Produce as output only the lines below starting at the line with "Task: Toggle the Group & Sort pane" and continuing through the line with "Image resolution: width=903", each one exactly as written.
══ PROVIDED DATA ══
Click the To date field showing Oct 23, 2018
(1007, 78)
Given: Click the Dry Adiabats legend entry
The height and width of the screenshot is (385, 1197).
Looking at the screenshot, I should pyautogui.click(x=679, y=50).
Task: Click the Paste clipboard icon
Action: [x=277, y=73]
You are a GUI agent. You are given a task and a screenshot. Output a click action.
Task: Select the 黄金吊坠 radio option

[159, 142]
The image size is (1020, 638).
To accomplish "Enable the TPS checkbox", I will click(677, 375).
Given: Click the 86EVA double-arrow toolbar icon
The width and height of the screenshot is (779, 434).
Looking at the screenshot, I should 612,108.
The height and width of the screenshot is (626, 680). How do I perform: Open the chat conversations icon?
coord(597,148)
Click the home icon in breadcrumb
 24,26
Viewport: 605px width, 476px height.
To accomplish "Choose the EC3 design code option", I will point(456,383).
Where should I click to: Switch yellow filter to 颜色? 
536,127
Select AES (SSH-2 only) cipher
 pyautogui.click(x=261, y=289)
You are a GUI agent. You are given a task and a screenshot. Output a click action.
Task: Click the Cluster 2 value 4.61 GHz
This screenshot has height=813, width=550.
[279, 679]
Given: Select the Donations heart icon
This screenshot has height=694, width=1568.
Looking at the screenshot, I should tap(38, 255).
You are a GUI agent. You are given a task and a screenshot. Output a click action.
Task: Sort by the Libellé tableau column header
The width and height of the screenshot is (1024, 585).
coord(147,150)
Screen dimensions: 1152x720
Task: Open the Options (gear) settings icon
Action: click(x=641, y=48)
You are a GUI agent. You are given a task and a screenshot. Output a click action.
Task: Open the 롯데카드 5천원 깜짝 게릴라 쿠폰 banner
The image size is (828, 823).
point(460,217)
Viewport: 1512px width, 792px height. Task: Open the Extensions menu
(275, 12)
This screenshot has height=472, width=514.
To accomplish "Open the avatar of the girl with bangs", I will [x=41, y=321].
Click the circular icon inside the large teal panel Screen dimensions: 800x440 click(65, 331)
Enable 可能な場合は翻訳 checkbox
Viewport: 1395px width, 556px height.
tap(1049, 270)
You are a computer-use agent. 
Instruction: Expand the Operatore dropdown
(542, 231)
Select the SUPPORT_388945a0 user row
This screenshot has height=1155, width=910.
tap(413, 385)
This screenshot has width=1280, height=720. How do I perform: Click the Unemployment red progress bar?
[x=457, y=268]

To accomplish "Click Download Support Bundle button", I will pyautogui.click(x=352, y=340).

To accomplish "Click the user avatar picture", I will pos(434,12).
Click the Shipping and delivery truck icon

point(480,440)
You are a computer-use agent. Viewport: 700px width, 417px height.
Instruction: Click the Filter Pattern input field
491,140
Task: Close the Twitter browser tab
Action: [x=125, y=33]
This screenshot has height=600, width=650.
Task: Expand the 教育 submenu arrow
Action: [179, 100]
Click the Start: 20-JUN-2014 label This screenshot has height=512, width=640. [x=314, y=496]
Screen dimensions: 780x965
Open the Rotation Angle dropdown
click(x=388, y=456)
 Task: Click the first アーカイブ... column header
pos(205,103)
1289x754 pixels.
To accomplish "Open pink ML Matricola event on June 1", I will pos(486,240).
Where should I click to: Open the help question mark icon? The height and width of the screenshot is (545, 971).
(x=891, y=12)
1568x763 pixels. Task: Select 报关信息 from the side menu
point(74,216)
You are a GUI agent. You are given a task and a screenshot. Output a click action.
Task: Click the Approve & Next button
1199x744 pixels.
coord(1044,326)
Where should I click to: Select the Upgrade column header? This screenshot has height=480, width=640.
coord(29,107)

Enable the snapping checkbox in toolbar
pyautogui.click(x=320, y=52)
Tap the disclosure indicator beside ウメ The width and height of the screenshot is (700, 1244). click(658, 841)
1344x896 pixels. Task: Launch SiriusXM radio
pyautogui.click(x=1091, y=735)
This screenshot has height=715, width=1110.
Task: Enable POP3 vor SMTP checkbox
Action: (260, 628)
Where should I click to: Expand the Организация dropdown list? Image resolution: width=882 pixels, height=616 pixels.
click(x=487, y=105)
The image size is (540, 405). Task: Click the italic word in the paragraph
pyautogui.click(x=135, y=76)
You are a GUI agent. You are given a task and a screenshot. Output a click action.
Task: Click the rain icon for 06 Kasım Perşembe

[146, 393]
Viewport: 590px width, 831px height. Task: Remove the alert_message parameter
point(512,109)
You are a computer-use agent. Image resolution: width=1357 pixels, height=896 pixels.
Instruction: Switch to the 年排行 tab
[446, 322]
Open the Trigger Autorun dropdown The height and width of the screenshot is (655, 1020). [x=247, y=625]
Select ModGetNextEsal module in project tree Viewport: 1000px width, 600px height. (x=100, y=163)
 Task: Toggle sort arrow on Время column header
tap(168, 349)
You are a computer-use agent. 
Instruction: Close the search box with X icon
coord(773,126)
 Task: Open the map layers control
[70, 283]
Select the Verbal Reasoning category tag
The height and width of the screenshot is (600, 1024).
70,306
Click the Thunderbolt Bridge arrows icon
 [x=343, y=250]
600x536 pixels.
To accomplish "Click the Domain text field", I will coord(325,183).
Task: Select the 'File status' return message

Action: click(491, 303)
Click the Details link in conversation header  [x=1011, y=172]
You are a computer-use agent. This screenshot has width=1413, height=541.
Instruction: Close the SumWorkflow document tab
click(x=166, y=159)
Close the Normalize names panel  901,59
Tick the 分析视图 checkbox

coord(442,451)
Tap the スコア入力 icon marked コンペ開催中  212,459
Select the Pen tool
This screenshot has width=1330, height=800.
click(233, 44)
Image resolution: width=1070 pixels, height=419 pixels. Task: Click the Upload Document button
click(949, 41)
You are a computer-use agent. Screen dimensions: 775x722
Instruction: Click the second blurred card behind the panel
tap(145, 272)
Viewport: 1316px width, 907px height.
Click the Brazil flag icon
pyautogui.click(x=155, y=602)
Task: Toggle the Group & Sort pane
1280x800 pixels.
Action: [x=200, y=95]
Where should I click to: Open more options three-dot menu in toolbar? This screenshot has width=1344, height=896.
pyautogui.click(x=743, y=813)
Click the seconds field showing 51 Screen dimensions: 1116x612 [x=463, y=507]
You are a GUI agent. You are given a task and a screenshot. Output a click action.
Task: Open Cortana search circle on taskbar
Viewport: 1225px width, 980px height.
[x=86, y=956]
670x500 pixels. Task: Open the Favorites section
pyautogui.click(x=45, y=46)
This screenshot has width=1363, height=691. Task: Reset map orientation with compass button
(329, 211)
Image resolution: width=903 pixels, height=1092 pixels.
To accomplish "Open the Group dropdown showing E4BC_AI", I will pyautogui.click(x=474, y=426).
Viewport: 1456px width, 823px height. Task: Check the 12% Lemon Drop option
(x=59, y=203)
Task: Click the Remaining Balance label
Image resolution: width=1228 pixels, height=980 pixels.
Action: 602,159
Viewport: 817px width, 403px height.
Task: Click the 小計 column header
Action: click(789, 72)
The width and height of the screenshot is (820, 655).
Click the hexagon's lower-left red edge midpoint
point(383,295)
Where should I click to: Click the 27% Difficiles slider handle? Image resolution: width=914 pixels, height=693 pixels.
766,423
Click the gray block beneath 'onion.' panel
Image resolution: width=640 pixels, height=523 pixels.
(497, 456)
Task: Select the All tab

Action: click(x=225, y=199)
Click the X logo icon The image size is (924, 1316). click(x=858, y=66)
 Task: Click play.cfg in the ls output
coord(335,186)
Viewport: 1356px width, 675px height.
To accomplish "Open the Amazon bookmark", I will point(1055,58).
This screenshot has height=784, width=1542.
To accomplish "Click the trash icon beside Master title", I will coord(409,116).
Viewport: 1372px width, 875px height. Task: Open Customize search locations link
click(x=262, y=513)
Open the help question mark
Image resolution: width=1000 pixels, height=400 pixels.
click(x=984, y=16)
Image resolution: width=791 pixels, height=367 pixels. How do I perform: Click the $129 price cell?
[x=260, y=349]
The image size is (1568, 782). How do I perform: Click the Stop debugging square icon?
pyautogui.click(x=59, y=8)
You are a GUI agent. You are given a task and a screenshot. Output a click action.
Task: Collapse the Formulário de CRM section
═══
> **PROBLEM SOLUTION**
Task: Toggle the Group & Sort pane
1280x800 pixels.
Action: [x=200, y=95]
Where should I click to: Open more options three-dot menu in toolbar? This screenshot has width=1344, height=896.
pyautogui.click(x=743, y=813)
Click the seconds field showing 51 Screen dimensions: 1116x612 [x=463, y=507]
You are a GUI agent. You are given a task and a screenshot. Output a click action.
Task: Open Cortana search circle on taskbar
Viewport: 1225px width, 980px height.
[x=86, y=956]
670x500 pixels. Task: Open the Favorites section
pyautogui.click(x=45, y=46)
This screenshot has width=1363, height=691. Task: Reset map orientation with compass button
(329, 211)
Image resolution: width=903 pixels, height=1092 pixels.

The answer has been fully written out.